You best understand psychological concepts and strategies by experiencing them. Talking about them is good. Experiencing and then talking about them is much better.
Eric Berne quickly expands what you can think, feel and become by making you more aware of your Adult, Parent and Children. When they work well together, changing the balance among them to meet the needs of the moment, you have a good life. If one becomes too dominant too much of the time, you close off possibilities for love, joy and adventure.
You’ll also explore the games you play, your stamp collection, and the fairy tales that shape your life.
Consider keeping a journal. Writing adds an important dimension to your adventures, and later reading what you wrote adds a second. The experiences of other people are often included, which adds a third.
You can do the chapters alone, or share with a group. If you have the opportunity, do both and notice the differences.
Use good judgment. If you are asked to do something that doesn’t feel right move on, perhaps to try another day.
1. Your Adult, Parent, and Children
2. The games you play
3. The joys of stamp collecting
4. Fairy tales shape your life
5. At the end of the day
YOUR ADULT, PARENT, AND CHILDREN
Start with your Natural Child, the part that is adventurous, happy and free.
Sudden in a shaft of sunlight,
Even while the dust moves,
There rises the hidden laughter
Of children in the foliage.
Quick now, here, now, always.
Ridiculous the waste sad time,
Stretching before and after.
T. S. Eliot
It will be hard for your Natural Child to see and hear the children in the foliage if your Adult, Parent and Unnatural Children get in the way.
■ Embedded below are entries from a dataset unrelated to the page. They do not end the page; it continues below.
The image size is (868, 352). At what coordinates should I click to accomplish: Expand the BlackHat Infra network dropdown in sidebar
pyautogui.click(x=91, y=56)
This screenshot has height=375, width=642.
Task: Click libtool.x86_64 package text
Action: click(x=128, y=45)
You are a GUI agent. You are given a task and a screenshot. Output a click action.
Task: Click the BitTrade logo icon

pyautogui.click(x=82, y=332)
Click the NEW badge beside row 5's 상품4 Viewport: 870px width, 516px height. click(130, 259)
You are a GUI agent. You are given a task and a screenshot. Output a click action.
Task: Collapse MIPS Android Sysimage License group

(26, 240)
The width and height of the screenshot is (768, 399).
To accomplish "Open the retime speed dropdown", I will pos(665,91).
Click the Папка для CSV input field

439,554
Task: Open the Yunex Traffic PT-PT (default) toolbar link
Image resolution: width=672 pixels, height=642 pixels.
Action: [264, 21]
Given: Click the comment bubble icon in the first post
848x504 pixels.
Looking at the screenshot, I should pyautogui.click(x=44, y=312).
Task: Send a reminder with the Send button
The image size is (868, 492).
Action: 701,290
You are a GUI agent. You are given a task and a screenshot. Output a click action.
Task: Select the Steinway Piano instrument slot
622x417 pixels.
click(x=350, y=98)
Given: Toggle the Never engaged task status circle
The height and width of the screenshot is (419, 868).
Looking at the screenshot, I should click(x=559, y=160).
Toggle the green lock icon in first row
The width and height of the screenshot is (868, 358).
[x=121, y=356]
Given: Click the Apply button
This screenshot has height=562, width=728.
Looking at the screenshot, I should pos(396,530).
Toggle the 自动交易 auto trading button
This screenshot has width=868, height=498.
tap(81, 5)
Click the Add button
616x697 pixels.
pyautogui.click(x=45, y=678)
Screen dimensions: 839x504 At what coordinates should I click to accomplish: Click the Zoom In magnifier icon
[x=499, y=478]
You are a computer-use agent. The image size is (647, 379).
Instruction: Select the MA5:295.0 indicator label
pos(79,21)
Adult is your words-data-logic computer brain. It has an enormous amount of information about the world, knowledge essential for your survival. But your Adult is usually aware of only superficial aspects of the natural world. For instance your Adult glances at a tree, quickly classifies it “tree” using 2 or 3 defining characteristics and pays no further attention to it. The tree has become a word.
Our schools and much of our culture reward that kind of experiencing and you become a proficient word pusher, who hasn’t felt the bark of a real tree in years. Your Adult will want good, logical reasons why you should spend time walking down the street acting like a kid.
Your Parent may also give you plenty of trouble. It’s your authoritarian, judgmental part that expects you to measure up. Taking a silly walk in the sunshine when there’s work to be done is not measuring up. You should be finishing that report, cleaning your bedroom, reading a good book, instead acting weird and attracting the attention of strangers. What good is that going to do anybody?
Your Parent is also only aware of the more surface aspects of Reality. “That grass needs cutting!” “That sidewalk is filthy!” “She shouldn’t be wearing those colors!” “Why are you wasting your time going on a stupid walk?”
To help get past your Adult and Parent, tell them the book you are reading told you to, and it’s written by a PhD psychologist who knows what he’s talking about.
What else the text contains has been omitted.